### WHAT NEEDS TO BE DONE
Start at the line below containing "[Facebook] (95, 1494)" and stop at the line containing "PAD (114, 2258)". Repeat every line of that stretch exactly, and nothing outside it.

### DATASET
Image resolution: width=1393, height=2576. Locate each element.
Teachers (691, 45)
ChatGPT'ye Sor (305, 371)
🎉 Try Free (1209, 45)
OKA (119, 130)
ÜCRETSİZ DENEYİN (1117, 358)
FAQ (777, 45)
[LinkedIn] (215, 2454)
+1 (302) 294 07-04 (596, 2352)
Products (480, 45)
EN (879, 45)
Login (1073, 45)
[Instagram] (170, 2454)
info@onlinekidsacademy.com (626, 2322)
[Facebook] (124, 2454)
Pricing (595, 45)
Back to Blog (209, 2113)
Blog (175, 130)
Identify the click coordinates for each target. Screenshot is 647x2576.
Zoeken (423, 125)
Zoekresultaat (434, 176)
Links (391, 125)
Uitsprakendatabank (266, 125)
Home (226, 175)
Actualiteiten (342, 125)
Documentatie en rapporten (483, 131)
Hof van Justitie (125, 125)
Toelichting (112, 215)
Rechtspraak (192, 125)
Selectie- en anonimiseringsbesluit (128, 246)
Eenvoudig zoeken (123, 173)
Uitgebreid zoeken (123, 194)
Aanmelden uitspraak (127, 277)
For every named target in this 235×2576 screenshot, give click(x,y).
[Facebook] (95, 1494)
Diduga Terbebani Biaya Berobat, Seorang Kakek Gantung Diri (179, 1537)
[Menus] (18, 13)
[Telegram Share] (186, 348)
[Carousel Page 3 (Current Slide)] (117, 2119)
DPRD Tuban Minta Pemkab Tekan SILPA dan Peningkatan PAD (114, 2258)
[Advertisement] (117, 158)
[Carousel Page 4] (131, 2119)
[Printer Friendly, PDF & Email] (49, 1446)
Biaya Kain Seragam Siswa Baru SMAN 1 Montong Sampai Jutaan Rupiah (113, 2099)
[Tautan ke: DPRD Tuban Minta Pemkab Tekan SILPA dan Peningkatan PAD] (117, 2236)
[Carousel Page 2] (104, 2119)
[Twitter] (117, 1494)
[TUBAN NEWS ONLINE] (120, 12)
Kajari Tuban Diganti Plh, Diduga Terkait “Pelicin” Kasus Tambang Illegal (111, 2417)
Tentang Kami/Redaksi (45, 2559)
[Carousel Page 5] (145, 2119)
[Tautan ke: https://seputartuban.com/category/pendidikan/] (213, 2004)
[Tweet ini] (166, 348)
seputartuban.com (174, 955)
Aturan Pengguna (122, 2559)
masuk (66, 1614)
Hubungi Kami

### RESULT BELOW
[Facebook] (95, 1494)
Diduga Terbebani Biaya Berobat, Seorang Kakek Gantung Diri (179, 1537)
[Menus] (18, 13)
[Telegram Share] (186, 348)
[Carousel Page 3 (Current Slide)] (117, 2119)
DPRD Tuban Minta Pemkab Tekan SILPA dan Peningkatan PAD (114, 2258)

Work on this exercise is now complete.